Prolonged cardiac repolarization and QT interval, imparting a risk of developing cardiac arrhythmia and torsades de pointes, have been seen with treatment with macrolides, including azithromycin. Cases of torsades de pointes have been spontaneously reported during postmarketing surveillance in patients receiving azithromycin. Providers should consider the risk of QT prolongation, which can be fatal when weighing the risks and benefits of azithromycin for at-risk groups including:

  • patients with known prolongation of the QT interval, a history of torsades de pointes, congenital long QT syndrome, bradyarrhythmias or uncompensated heart failure
  • patients on drugs known to prolong the QT interval
  • patients with ongoing proarrhythmic conditions such as uncorrected hypokalemia or hypomagnesemia, clinically significant bradycardia, and in patients receiving Class IA (quinidine, procainamide) or Class III (dofetilide, amiodarone, sotalol) antiarrhythmic agents.

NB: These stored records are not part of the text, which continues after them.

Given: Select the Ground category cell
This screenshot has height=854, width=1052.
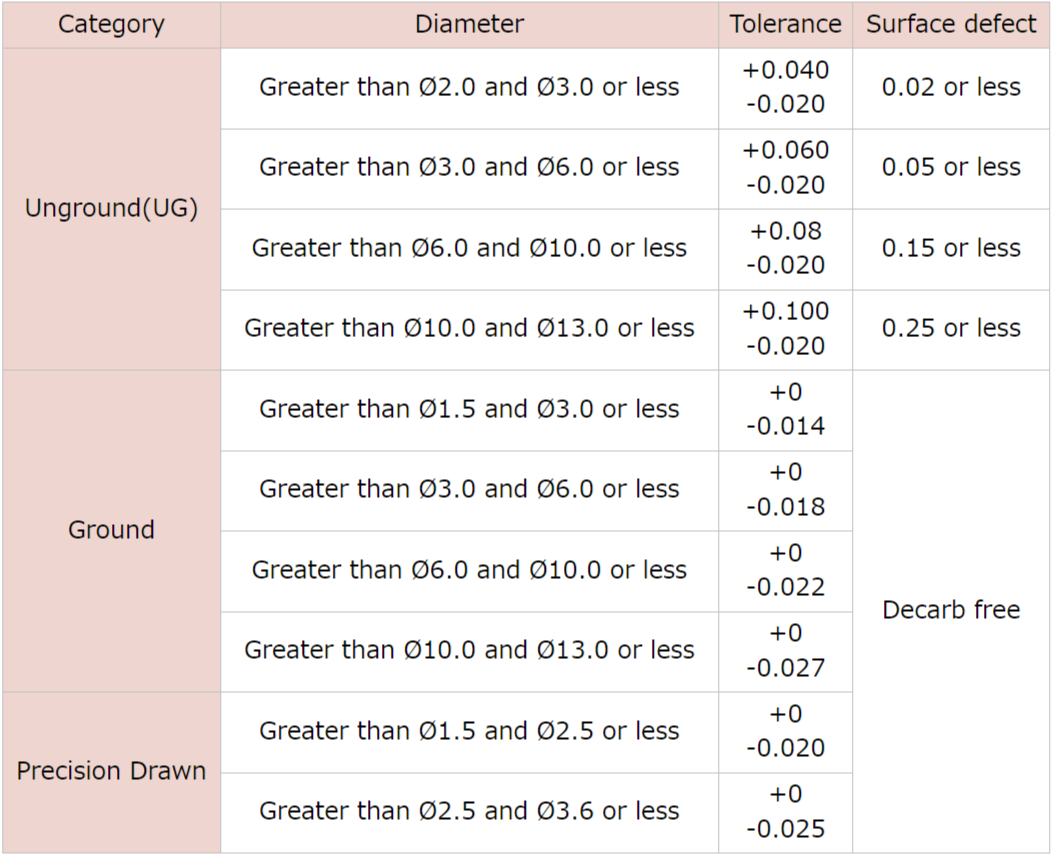Looking at the screenshot, I should [x=111, y=530].
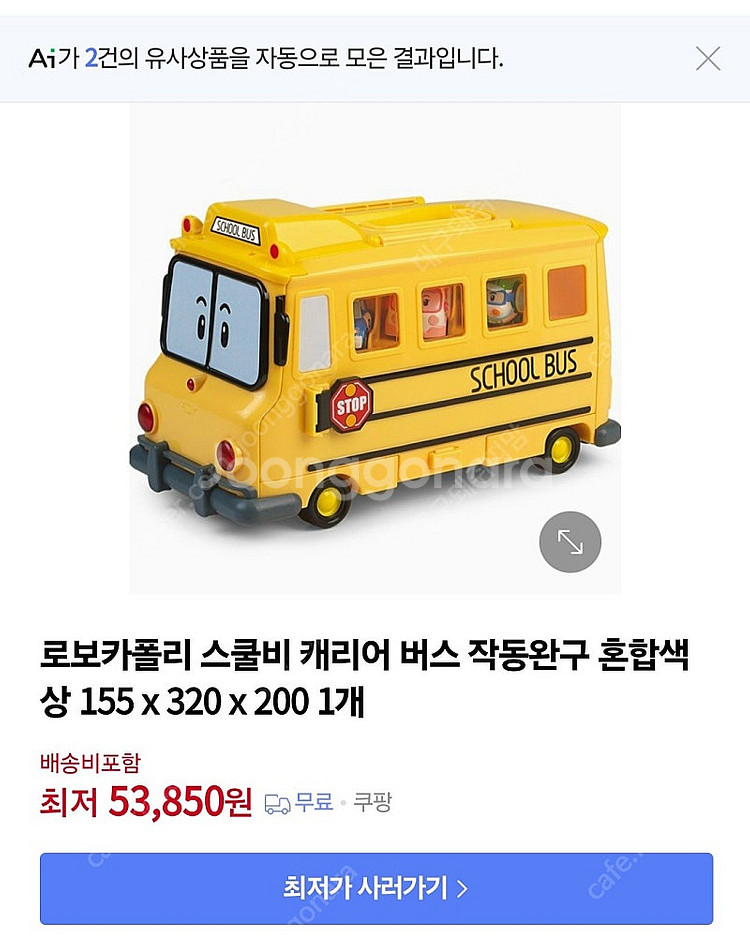Tap the rooftop SCHOOL BUS sign
The image size is (750, 944).
pos(236,230)
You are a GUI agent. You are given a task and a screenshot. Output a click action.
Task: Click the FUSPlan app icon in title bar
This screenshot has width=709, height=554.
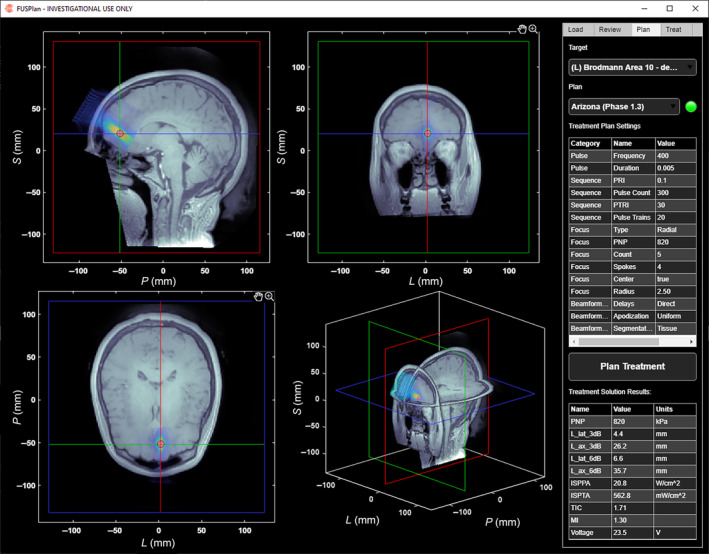tap(10, 8)
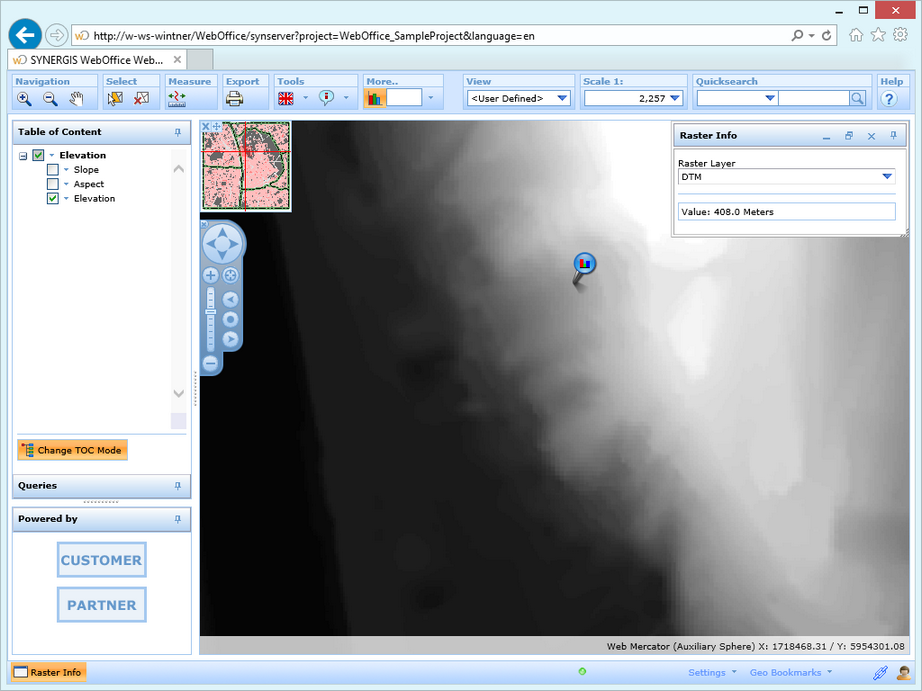Screen dimensions: 922x691
Task: Open the Raster Layer DTM dropdown
Action: (x=887, y=177)
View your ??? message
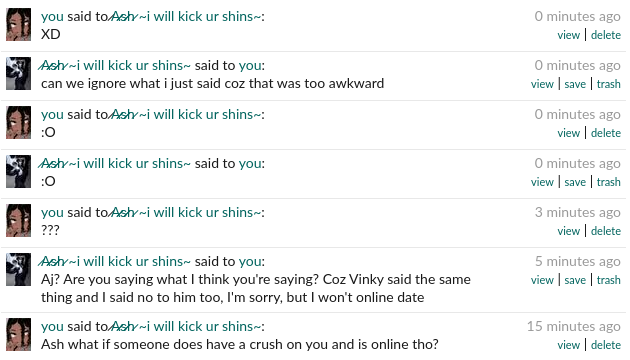630x360 pixels. (x=569, y=231)
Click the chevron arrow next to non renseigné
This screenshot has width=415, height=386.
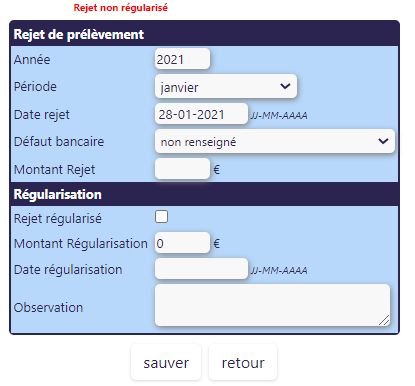[383, 141]
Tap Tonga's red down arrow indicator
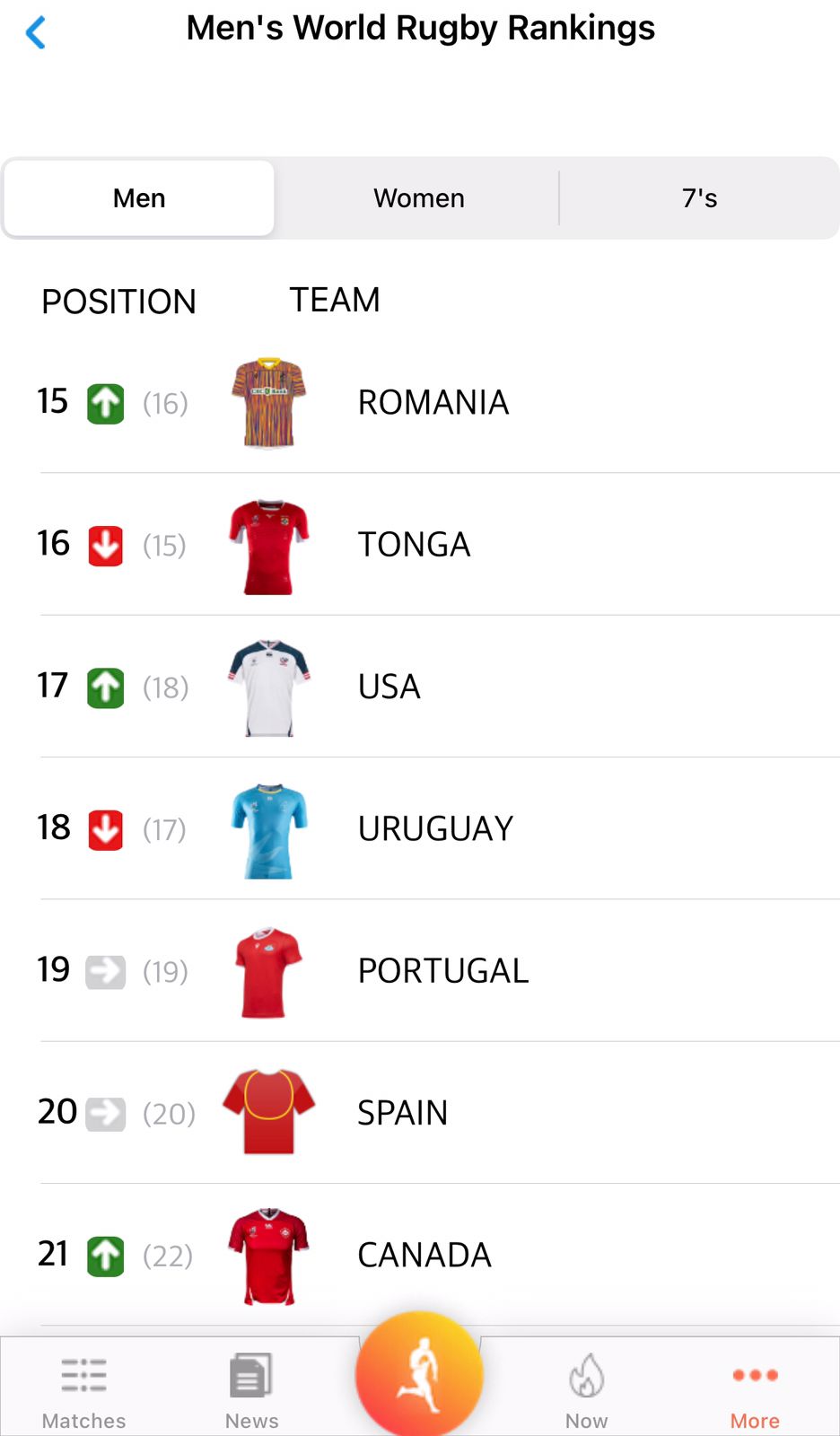This screenshot has height=1436, width=840. [106, 546]
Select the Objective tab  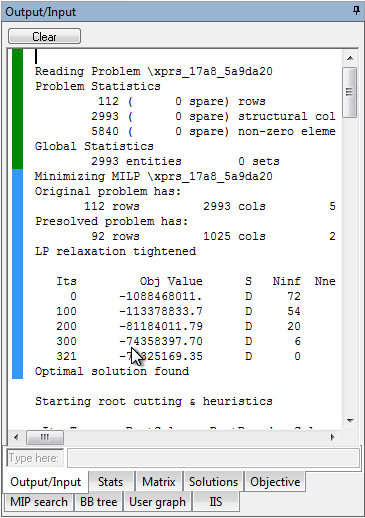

Elderly patients may be more susceptible to drug-associated effects on the QT interval.

Clostridium Difficile-Associated Diarrhea

Clostridium difficile associated diarrhea (CDAD) has been reported with use of nearly all antibacterial agents, including ZITHROMAX (azithromycin for injection), and may range in severity from mild diarrhea to fatal colitis. Treatment with antibacterial agents alters the normal flora of the colon leading to overgrowth of C. difficile.

C. difficile produces toxins A and B which contribute to the development of CDAD. Hypertoxin producing strains of C. difficile cause increased morbidity and mortality, as these infections can be refractory to antibacterial therapy and may require colectomy. CDAD must be considered in all patients who present with diarrhea following antibacterial use. Careful medical history is necessary since CDAD has been reported to occur over two months after the administration of antibacterial agents.

If CDAD is suspected or confirmed, ongoing antibacterial use not directed against C. difficile may need to be discontinued. Appropriate fluid and electrolyte management, protein supplementation, antibacterial treatment of C. difficile, and surgical evaluation should be instituted as clinically indicated.

Exacerbation Of Myasthenia Gravis

Exacerbations of symptoms of myasthenia gravis and new onset of myasthenic syndrome have been reported in patients receiving azitrhromycin therapy.

Infusion Site Reactions

ZITHROMAX for injection should be reconstituted and diluted as directed and administered as an intravenous infusion over not less than 60 minutes. [see DOSAGE AND ADMINISTRATION]

Local IV site reactions have been reported with the intravenous administration of azithromycin. The incidence and severity of these reactions were the same when 500 mg azithromycin was given over 1 hour (2 mg/mL as 250 mL infusion) or over 3 hr (1 mg/mL as 500 mL infusion) [see ADVERSE REACTIONS]. All volunteers who received infusate concentrations above 2.0 mg/mL experienced local IV site reactions and, therefore, higher concentrations should be avoided.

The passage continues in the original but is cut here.